Aim of the task. Leaving all pictures out, output exactly and only the line containing "The height and" and the lines that follow it to the end of the material below.

___ Records provided

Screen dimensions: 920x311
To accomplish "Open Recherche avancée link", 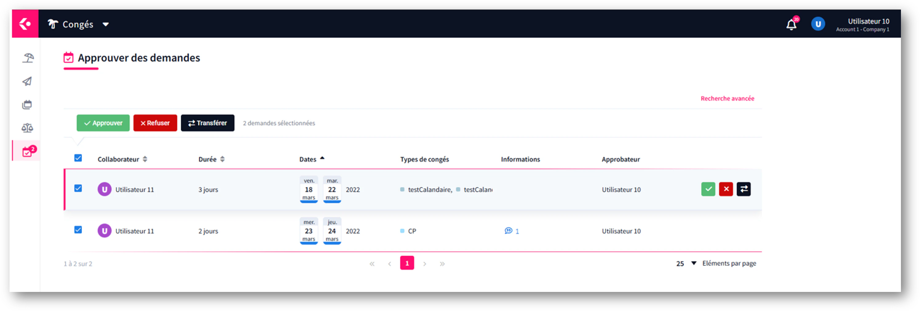I will (x=727, y=98).
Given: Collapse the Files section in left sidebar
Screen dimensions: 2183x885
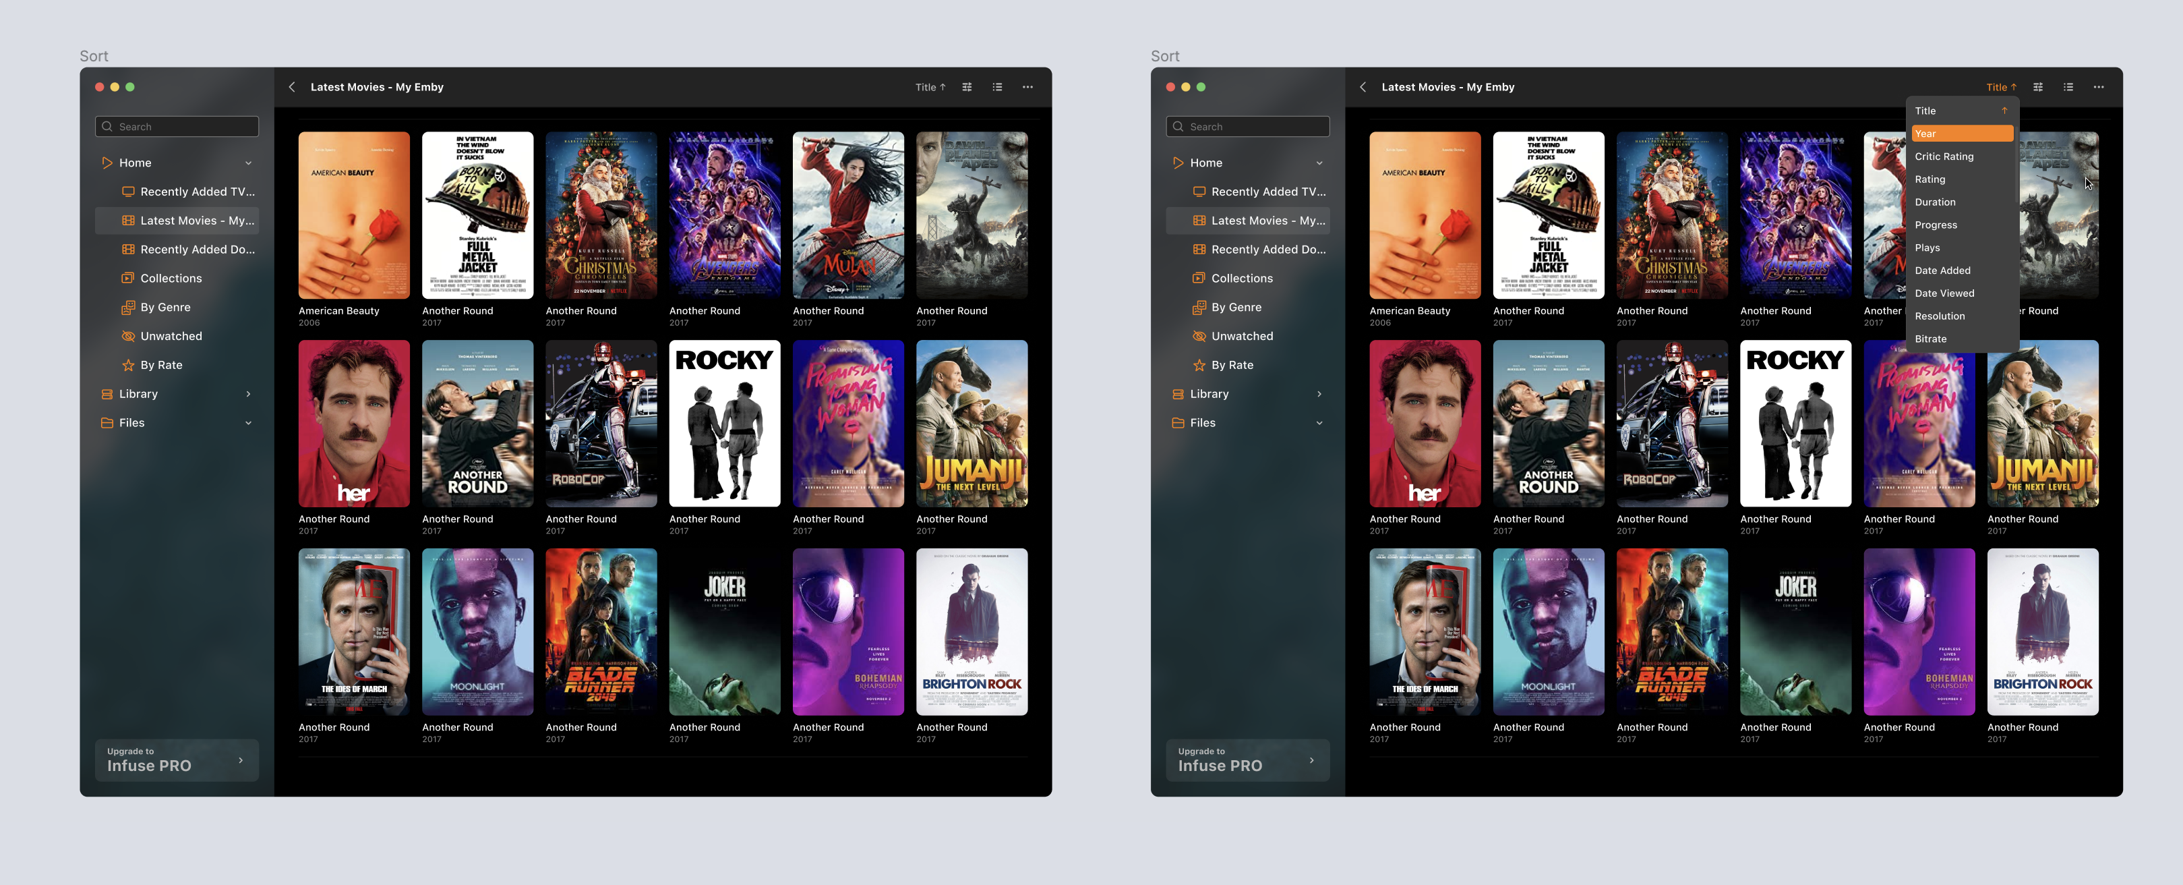Looking at the screenshot, I should tap(248, 423).
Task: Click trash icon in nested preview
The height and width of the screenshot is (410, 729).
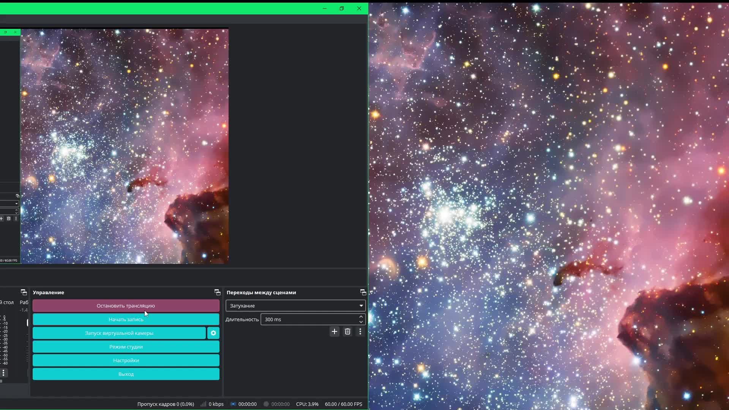Action: [x=9, y=219]
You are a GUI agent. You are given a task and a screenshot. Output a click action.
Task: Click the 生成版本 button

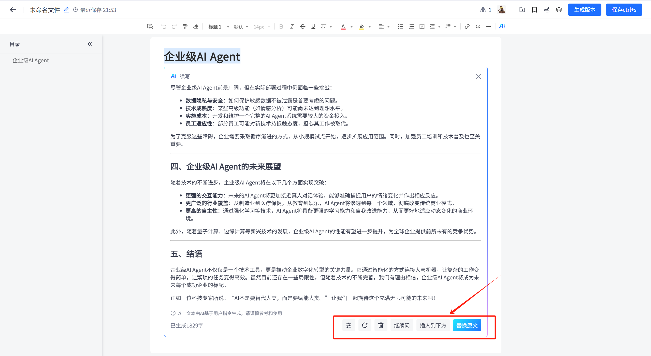(584, 10)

______

The completed task.
The height and width of the screenshot is (410, 729).
Action: [x=9, y=219]
You are a GUI agent. You are given a task and a screenshot. Output a click action.
Task: Click the 生成版本 button

(584, 10)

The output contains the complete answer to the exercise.